During its 422-million-mile flight from Earth to Mars after launching on Aug. 4, 2007, Phoenix relied on electricity from solar panels. The cruise stage with those solar panels was jettisoned seven minutes before the lander, encased in a protective shell, entered the Martian atmosphere. Batteries will now provide electricity until the lander’s own pair of solar arrays spread open.

“What a thrilling landing! But the team is waiting impatiently for the next set of signals that will verify a healthy spacecraft,” said Peter Smith of the University of Arizona, principal investigator for the Phoenix mission. “I can hardly contain my enthusiasm. The first landed images of the Martian polar terrain will set the stage for our mission.”
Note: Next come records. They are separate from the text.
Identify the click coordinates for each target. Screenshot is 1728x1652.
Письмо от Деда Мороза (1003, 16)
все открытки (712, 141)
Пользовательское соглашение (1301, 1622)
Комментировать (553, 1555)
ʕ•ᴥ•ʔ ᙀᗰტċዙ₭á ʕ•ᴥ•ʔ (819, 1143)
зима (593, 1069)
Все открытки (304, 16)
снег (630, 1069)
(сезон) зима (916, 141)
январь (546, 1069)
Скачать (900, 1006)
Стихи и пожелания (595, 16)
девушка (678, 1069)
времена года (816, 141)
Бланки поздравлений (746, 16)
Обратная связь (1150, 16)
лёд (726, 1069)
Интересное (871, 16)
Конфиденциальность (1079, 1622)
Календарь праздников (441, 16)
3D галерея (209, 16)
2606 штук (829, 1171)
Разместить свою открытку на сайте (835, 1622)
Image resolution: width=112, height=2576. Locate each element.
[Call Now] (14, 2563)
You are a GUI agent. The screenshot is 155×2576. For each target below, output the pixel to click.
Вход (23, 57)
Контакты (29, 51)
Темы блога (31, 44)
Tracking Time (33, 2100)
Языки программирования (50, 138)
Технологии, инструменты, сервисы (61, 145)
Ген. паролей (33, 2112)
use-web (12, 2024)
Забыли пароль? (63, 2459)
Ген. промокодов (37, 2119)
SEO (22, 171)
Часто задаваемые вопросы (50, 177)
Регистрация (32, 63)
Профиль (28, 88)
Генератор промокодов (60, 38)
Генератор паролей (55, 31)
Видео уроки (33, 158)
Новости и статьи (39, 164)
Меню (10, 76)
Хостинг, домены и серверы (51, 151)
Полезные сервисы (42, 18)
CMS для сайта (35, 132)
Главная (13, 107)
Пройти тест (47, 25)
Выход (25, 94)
This view of one of the footpads of NASA’s three-legged Phoenix Mars Lander shows a solid surface at the spacecraft’s landing site. As the legs touched down on the surface of Mars, they kicked up some loose material on top of the footpad, but overall, the surface is unperturbed.

Each footpad is about the size of a large dinner plate, measuring 11.5 inches from rim to rim. The base of the footpad is shaped like the bottom of a shallow bowl to provide stability.

This image was taken by the spacecraft’s Surface Stereo Imager shortly after landing, at 17:07 local time on Mars. Image credit: NASA/JPL-Caltech/University of Arizona 

Shown here is one of the first images taken by NASA’s Phoenix Mars Lander of one of the octagonal solar panels, which opened like two handheld, collapsible fans on either side of the spacecraft. Beyond this view is a small slice of the north polar terrain of Mars.

The successfully deployed solar panels are critical to the success of the 90-day mission, as they are the spacecraft’s only means of replenishing its power. Even before these images reached Earth, power readings from the spacecraft indicated to engineers that the solar panels were already at work recharging the spacecraft’s batteries. Before deploying the Surface Stereo Imager to take these images, the lander waited about 15 minutes for the dust to settle.

This image was taken by the spacecraft’s Surface Stereo Imager on Sol, or Martian day, 0 (May 25, 2008). This image has been geometrically corrected. Image credit: NASA/JPL-Caltech/University of  Arizona

Another critical deployment will be the first use of the 7.7-foot-long robotic arm on Phoenix, which will not be attempted for at least two days. Researchers will use the arm during future weeks to get samples of soil and ice into laboratory instruments on the lander deck.

The signal confirming that Phoenix had survived touchdown was relayed via Mars Odyssey and received on Earth at the Goldstone, Calif., antenna station of NASA’s Deep Space Network.